Alcune materie, oggi, di competenza concorrente sia dello Stato che delle Regioni devono essere riportate in seno alla competenza esclusiva dello Stato, citando a titolo esemplificativo il commercio con l’estero, tutela e sicurezza del lavoro, grandi reti di trasporto, produzione e distribuzione di energia. E con la revisione del Titolo V della Costituzione andrebbe tolta dall’agenda politica del Paese la Legge sull’autonomia differenziata approvata giusto qualche giorno fa da questa Commissione.
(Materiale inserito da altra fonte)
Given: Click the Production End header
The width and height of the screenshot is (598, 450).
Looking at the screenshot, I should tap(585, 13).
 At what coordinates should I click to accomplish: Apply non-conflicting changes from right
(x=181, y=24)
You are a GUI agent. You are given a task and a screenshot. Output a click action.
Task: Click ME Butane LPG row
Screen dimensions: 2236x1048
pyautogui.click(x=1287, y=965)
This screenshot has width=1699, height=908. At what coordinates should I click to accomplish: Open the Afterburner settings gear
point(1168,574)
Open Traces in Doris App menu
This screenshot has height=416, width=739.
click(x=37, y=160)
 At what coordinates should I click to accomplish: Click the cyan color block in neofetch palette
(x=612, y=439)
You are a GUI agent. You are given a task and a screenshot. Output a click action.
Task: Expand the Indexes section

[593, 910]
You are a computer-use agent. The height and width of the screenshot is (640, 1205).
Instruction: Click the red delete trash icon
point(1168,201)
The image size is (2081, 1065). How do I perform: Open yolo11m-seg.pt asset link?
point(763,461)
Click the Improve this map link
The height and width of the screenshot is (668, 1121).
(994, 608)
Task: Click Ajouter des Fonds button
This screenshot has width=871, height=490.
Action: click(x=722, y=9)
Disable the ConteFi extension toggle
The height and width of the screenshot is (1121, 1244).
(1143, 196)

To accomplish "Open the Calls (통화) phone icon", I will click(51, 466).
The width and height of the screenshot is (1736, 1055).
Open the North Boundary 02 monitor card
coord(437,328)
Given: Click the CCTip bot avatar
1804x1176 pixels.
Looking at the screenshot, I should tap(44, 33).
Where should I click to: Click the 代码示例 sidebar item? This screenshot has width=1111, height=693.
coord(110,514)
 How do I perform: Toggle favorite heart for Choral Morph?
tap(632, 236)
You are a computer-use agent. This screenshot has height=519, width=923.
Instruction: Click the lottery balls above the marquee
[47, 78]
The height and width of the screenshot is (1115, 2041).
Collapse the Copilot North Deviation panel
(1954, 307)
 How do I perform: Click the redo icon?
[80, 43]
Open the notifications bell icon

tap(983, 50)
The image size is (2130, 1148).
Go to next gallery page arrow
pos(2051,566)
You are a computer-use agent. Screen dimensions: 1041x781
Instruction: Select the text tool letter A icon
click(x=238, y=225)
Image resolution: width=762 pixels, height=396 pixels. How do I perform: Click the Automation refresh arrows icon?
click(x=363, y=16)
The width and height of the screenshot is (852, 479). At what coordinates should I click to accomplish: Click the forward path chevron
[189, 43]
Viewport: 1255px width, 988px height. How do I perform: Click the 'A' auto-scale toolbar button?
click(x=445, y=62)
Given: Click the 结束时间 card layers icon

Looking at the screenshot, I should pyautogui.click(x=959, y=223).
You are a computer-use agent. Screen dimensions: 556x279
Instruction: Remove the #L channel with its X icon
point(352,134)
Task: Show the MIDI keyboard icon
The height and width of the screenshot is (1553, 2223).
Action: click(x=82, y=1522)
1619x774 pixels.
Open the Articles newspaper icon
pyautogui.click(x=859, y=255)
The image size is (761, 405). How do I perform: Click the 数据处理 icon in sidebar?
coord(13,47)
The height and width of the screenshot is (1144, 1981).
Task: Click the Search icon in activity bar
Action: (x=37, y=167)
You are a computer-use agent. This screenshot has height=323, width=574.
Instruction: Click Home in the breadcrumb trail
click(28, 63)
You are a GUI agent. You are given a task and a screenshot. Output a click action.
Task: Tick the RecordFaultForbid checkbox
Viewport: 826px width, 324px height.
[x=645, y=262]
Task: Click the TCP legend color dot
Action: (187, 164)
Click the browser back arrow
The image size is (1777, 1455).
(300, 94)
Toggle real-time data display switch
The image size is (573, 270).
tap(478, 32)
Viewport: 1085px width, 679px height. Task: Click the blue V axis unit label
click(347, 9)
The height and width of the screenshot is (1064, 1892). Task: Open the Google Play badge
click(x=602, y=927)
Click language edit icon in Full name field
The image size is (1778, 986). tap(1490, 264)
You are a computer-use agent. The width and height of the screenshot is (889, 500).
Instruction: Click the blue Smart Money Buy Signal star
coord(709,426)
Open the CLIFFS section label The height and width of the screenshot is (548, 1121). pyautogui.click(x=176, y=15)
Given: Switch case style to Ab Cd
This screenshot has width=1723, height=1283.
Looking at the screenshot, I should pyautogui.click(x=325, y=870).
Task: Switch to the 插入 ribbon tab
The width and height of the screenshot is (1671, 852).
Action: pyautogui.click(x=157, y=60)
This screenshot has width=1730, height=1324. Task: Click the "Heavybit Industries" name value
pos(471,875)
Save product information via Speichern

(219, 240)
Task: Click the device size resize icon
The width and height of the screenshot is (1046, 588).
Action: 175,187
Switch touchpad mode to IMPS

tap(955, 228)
Una Legge che come abbiamo già avuto modo di dire davanti alle piazze, così come disegnata dal testo normativo approvato da questa Commissione Parlamentare, rischia di accentuare le differenze ed i divari,fino ad arrivare vicino alla“disgregazione” del nostro già fragile Stato nazionale, aumentando le disuguaglianze sociali e territoriali.

Non ci possiamo permettere che i diritti di cittadinanza vengano garantiti a seconda della zona geografica in cui si nasce e si vive. Per noi ci sono diritti fondamentali delle persone che non possono e non devono essere oggetto di autonomia differenziata: ci riferiamo al diritto all’istruzione, al diritto alla salute e sicurezza, al diritto al lavoro.
Crediamo poi che, prima di parlare di autonomia differenziata, si debba fare ogni sforzo per porre sullo stesso piano tutti i territori, con investimenti infrastrutturali e con risorse per assicurare i diritti civili e sociali in ogni parte del Paese: dal nord al sud, dalle aree urbane alle aree interne.